Convert the records from the line containing "Screen dimensions: 309x160" through the line containing "will (x=936, y=88)." into a two-column CSV with the headers instruction and response. Give one row per record, with each field in quotation marks and its line breaks turned into spaces.

----------------

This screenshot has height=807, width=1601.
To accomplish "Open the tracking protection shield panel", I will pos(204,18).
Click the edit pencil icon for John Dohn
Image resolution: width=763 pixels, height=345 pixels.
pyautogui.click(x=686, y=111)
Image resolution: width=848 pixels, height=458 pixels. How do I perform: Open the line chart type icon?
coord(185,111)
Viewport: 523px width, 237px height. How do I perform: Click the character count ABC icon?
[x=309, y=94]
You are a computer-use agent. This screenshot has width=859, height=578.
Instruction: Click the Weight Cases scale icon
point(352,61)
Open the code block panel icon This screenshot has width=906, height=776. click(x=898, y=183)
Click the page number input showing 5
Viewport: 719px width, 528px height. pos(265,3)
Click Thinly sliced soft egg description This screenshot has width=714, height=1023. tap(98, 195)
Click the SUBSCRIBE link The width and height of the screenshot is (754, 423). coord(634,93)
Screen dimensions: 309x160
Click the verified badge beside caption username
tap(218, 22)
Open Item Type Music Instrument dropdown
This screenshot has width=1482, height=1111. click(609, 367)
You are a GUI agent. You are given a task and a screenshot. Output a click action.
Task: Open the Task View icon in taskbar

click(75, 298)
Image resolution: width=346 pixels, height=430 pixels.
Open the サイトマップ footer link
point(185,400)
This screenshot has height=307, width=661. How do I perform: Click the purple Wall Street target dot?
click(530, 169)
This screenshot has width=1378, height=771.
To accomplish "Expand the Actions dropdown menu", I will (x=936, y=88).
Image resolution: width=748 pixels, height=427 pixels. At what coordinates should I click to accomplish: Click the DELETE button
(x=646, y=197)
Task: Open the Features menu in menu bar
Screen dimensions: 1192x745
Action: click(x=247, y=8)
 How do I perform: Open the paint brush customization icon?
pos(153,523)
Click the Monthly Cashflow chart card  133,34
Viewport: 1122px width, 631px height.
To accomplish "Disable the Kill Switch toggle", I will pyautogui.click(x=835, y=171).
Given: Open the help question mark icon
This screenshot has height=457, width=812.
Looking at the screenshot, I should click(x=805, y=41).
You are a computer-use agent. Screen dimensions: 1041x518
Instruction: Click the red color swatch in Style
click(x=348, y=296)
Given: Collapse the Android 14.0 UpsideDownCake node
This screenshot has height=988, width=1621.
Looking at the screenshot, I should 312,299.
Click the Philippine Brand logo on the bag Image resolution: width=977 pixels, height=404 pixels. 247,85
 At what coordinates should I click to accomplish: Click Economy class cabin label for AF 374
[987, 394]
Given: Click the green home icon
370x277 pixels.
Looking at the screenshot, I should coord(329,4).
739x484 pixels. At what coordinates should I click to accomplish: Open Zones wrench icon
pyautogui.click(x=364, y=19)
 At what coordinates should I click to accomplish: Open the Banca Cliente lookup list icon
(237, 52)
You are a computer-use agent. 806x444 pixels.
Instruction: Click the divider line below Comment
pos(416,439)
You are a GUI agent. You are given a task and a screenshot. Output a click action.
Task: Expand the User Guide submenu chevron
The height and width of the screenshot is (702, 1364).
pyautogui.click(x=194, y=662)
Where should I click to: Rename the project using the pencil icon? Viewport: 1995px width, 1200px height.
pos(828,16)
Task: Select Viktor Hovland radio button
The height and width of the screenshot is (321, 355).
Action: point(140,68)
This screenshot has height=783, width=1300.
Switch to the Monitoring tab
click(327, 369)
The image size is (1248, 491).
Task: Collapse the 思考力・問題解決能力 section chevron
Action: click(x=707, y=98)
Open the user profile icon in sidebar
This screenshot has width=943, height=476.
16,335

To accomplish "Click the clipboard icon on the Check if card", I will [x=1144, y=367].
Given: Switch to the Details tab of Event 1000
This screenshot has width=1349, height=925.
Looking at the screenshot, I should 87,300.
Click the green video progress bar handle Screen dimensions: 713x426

----------------

EXERCISE SOLUTION ->
instruction,response
"Screen dimensions: 309x160 Click the verified badge beside caption username","tap(218, 22)"
"Open Item Type Music Instrument dropdown","This screenshot has width=1482, height=1111. click(609, 367)"
"You are a GUI agent. You are given a task and a screenshot. Output a click action. Task: Open the Task View icon in taskbar","click(75, 298)"
"Image resolution: width=346 pixels, height=430 pixels. Open the サイトマップ footer link","point(185,400)"
"This screenshot has height=307, width=661. How do I perform: Click the purple Wall Street target dot?","click(530, 169)"
"This screenshot has width=1378, height=771. To accomplish ""Expand the Actions dropdown menu"",","I will (x=936, y=88)."